The non-profit National Vaccine Information Center (NVIC) is sponsoring a vaccine education message during the New Year’s Eve celebration in Times Square on the 5,000 square-foot TSQ Digital screen at 47th St. and 7th Avenue in New York City. The 15-second ad, which encourages informed decision-making, has been shown on the megatron twice an hour for 21 hours a day since Dec. 16, 2011.
“In 2012, NVIC will mark our 30th year of public education and consumer empowerment,” said NVIC co-founder and president Barbara Loe Fisher. “With so many health care options available today, becoming an educated health care consumer is essential and our pro-informed consent message will be seen by millions on New Year’s Eve.”
I apologize as this is more commentary than usual.
Let’s be perfectly clear. The NVIC is not a government agency – they are a non-profit advocacy group. The NVIC exaggerates the hazards of vaccines and vaccine injuries. So much so that their ideas influences parents to NOT vaccinate their children. That is deadly.
Frankly, I don’t know how many people will pay attention to information ads on the Jumbotron in Times Square. Those spectators aren’t there for that.
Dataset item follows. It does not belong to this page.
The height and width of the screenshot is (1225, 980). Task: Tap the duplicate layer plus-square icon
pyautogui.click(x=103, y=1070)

But the big picture is even bigger than that huge screen.
The answer to this is a coordinated effort by health professionals and other groups to call out the NVIC for what they are – anti-vax.
It’s going to take a long while to undo the misinformation. The best course may be positive vaccine awareness. Vaccines are one of the best things humans have ever invented to save lives from disease. That should be the point.
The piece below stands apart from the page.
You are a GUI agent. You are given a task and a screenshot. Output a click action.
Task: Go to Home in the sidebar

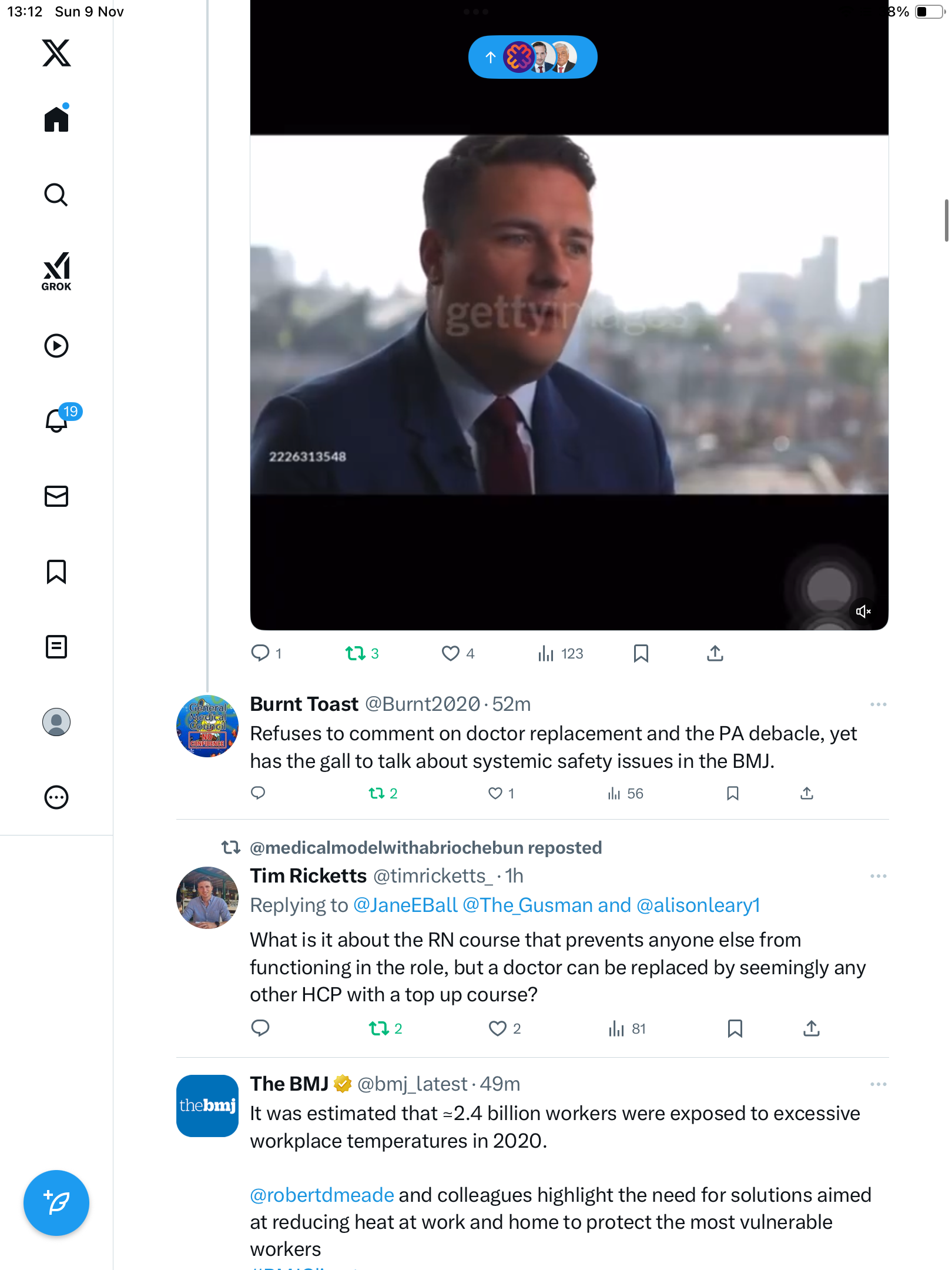56,119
It’s time to be proactive instead of always reactive. Will pro-vax groups get on the marketing bandwagon?
UPDATE: David Gorski on Science-Based Medicine has a good commentary: Ringing in 2012 with…antivaccine propaganda?
As I said, NVIC has the Orwellian language down pat. It wraps up its antivaccine message in a cloak of “informed consent” and “educating the consumer,” and who could argue with that? Of course, it all comes down to what specifically is meant by “informed consent” and “educating the consumer.” As I described in detail, when an antivaccine propagandist like Barbara Loe Fisher refers to “informed consent,” what she is really referring to is “misinformed consent,” in which consumers are subjected to misinformation about vaccines that vastly overestimates the risks and vastly downplays the benefits or try to cast the benefits in a manner that makes them seem inconsequential, sometimes in hilariously off base ways. Often, antivaccine activists use even more hilariously bad science to bolster their misinformed arguments. Or the bad science would be hilarious if the consequences of its use weren’t so potentially deadly.